DOCUMENT EXCERPT =
::::
Westworld, HBO and Spitfire are all over the search results, as several posters above have noted. And all without spending anything on SEO and advertising. Very clever.


----------



## David Kudell

I’d expect Spitfire to narrow down to the best 5-10 to present to the final jury.


----------



## Black Light Recordings

We've all been used. Just like the "Hosts" in the show. It's all part of a game!


----------



## toomanynotes

I would have preferred $1 for my effort, but if entries were 10k then that would cost them $10k for the promotion. So yes, they did well and they can do it again and again and again....good fun anyway!


----------



## Gingerbread

I would only create a submission for the experience of scoring to high-quality material. Great learning opportunity. The actual chances to win, even with a well-made submission? So low as to not bother concerning oneself with that aspect.


----------



## ElCampesino

I have about 70 views on my submission so far...  If exposure or numbers of subscribers are a factor in any way, I'm out of the game most definitely. But I like to believe that they will give every entry a fair shot and the Spitfire people are professional enough to judge every entry on its merit.

So if anyone cares to help me through the magic barrier of 100 views , here's my entry:
https://www.youtube.com/watch?v=HHm-1DTfkiI


----------



## puffer3

I read on their website a few days before it closed that they got over 2500 entries.


Here is mine!. 

I hope its not based on views. I enjoyed it either way. Some of the high viewcount vids are a bit lacking IMO. Lots of other great ones out there tho


----------



## dzilizzi

Based on past scoring contests, I'm thinking I will watch the winning one, scratch my head and say "why?" They never look for what I would expect them to look for.
::::
MATERIAL =
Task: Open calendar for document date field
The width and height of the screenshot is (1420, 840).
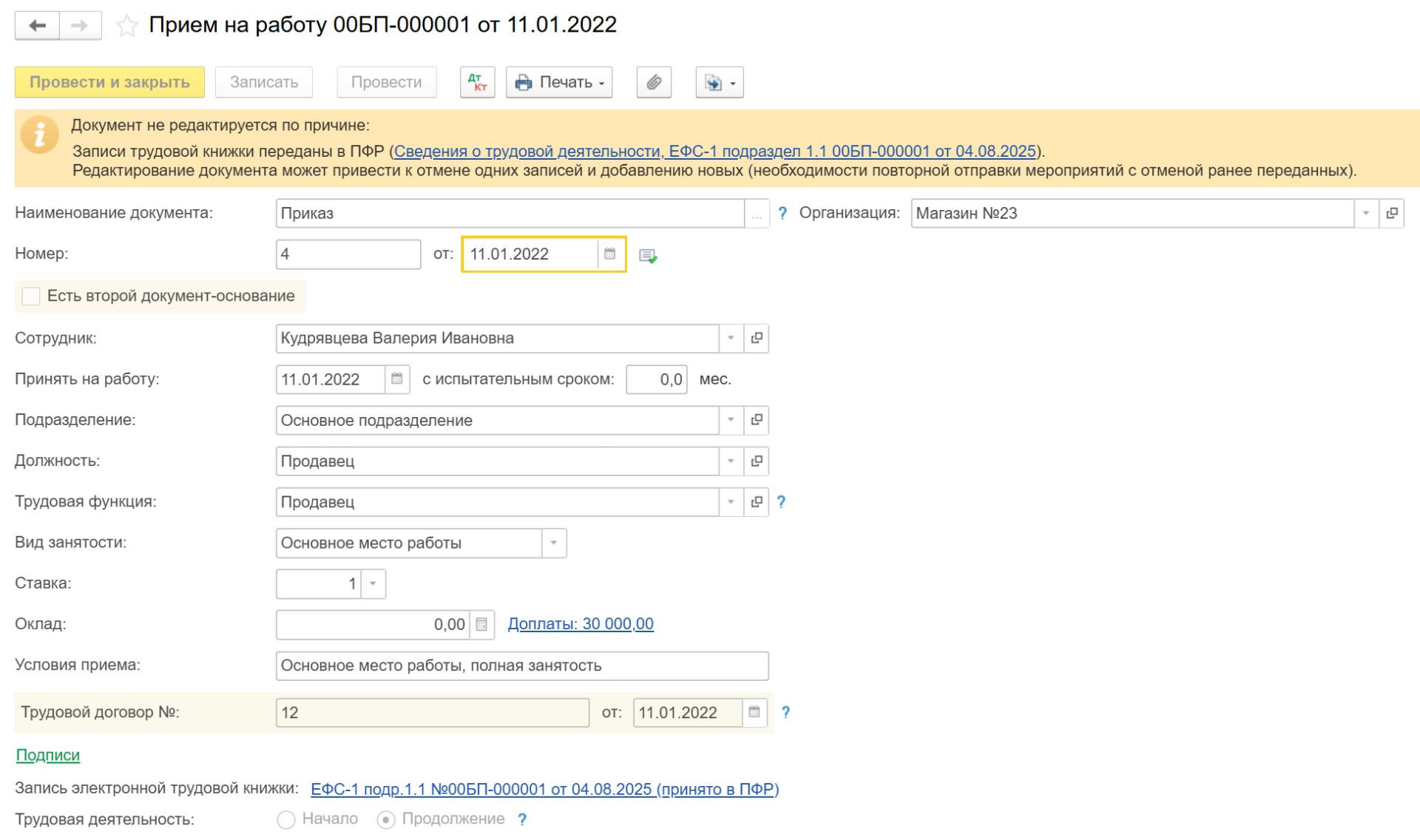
::::
WORK TO DO = Can you return the forum thread's wording verbatim, from "## Black Light" up to and including "again....good fun anyway!"?

SOLUTION =
## Black Light Recordings

We've all been used. Just like the "Hosts" in the show. It's all part of a game!


----------



## toomanynotes

I would have preferred $1 for my effort, but if entries were 10k then that would cost them $10k for the promotion. So yes, they did well and they can do it again and again and again....good fun anyway!